### TASK OBJECTIVE
Beginning with the first line, please return the entries exactly through the line that contains "Given: Open the New Tab bookmark", and leave out all later lines.

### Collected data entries

▬▬▬

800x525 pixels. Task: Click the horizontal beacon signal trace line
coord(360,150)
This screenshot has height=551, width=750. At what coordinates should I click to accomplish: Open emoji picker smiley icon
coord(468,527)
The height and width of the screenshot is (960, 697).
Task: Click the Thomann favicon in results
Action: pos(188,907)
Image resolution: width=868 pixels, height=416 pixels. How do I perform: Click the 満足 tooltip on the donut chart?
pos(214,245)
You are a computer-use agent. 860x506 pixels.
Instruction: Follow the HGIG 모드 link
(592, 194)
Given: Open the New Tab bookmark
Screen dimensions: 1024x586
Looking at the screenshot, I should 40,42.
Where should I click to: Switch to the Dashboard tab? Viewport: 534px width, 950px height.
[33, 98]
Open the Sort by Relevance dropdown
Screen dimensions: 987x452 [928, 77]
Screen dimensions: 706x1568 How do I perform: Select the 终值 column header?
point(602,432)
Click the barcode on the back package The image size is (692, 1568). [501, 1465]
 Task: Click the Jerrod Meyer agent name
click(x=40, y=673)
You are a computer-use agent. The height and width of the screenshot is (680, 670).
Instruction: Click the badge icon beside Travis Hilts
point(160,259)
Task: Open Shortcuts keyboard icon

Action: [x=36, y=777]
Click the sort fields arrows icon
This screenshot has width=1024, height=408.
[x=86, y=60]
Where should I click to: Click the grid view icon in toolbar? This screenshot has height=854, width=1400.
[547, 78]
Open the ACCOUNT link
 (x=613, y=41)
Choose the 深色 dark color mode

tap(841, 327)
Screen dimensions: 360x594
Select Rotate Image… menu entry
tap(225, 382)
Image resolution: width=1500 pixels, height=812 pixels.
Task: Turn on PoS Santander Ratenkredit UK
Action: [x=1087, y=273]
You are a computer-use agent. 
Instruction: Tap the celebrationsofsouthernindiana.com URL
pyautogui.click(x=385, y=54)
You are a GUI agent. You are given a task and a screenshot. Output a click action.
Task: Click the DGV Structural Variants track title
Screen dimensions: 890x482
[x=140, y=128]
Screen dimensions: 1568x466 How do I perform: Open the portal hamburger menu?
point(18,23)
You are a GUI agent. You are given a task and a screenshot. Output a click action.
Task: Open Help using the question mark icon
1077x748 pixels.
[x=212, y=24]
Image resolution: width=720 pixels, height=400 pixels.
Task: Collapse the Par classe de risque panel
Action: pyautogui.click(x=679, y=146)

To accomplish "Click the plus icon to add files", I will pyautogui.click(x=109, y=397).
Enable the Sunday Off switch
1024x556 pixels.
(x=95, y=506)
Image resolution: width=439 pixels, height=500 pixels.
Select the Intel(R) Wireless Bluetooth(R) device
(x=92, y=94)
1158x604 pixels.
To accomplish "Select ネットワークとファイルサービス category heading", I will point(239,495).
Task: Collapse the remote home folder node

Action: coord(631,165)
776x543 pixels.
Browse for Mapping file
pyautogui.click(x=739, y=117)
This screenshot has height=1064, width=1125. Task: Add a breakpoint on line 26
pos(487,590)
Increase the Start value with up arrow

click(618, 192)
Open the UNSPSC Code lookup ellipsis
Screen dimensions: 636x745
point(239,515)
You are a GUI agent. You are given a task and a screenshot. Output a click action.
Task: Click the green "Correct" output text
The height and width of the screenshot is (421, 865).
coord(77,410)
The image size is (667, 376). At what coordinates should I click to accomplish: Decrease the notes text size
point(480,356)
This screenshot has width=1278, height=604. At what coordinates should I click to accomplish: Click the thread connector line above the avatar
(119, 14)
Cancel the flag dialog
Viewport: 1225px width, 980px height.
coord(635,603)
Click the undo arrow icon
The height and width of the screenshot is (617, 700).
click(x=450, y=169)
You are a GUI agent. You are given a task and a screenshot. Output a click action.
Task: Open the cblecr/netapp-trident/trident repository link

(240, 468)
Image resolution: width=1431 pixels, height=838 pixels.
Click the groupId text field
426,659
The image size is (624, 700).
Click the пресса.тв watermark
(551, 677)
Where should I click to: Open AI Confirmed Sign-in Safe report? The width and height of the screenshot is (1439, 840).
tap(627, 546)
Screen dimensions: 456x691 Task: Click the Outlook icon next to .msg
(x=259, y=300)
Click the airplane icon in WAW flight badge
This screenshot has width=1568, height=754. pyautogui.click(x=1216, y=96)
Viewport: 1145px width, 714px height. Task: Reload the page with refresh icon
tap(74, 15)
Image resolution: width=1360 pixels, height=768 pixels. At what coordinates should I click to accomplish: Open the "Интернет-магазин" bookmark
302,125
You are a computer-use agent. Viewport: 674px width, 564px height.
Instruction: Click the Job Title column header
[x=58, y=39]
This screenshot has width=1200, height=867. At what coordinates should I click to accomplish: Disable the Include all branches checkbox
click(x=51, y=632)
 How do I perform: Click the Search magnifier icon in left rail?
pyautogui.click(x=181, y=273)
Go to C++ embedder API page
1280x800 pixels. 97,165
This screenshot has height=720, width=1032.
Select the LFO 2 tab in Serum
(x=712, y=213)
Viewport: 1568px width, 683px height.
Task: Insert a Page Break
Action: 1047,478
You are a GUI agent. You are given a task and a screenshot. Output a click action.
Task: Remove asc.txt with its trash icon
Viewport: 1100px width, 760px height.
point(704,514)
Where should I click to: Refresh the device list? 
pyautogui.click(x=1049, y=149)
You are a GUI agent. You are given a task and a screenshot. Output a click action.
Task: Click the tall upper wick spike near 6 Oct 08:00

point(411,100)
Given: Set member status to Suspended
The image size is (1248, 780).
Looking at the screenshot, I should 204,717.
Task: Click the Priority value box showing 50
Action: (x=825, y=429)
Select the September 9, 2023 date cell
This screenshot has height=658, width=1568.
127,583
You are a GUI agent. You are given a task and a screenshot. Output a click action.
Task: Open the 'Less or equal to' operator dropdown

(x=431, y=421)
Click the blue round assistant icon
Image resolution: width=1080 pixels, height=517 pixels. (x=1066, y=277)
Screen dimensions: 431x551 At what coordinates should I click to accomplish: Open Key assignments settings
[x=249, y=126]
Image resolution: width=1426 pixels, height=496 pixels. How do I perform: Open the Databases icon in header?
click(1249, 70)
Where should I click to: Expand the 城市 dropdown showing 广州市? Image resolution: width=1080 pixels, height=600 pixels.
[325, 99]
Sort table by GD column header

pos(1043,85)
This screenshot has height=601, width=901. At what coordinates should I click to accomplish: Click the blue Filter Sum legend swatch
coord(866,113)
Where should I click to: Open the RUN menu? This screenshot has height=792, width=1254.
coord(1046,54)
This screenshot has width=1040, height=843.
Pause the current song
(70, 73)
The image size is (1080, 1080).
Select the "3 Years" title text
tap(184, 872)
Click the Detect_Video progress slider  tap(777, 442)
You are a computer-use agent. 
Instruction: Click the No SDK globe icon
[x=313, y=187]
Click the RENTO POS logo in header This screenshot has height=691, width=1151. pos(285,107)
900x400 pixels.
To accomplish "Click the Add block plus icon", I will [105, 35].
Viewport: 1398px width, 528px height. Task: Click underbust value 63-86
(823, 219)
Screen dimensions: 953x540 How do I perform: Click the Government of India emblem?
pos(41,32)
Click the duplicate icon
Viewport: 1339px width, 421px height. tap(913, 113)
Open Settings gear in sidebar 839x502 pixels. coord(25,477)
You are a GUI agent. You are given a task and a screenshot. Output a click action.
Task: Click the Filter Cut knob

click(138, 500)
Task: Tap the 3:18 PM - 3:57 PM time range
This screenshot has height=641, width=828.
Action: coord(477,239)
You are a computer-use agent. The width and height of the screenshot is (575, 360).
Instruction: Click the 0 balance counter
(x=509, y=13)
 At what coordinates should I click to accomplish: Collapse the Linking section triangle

▬▬▬

### RESULT OF THE TASK
800x525 pixels. Task: Click the horizontal beacon signal trace line
coord(360,150)
This screenshot has height=551, width=750. At what coordinates should I click to accomplish: Open emoji picker smiley icon
coord(468,527)
The height and width of the screenshot is (960, 697).
Task: Click the Thomann favicon in results
Action: pos(188,907)
Image resolution: width=868 pixels, height=416 pixels. How do I perform: Click the 満足 tooltip on the donut chart?
pos(214,245)
You are a computer-use agent. 860x506 pixels.
Instruction: Follow the HGIG 모드 link
(592, 194)
Given: Open the New Tab bookmark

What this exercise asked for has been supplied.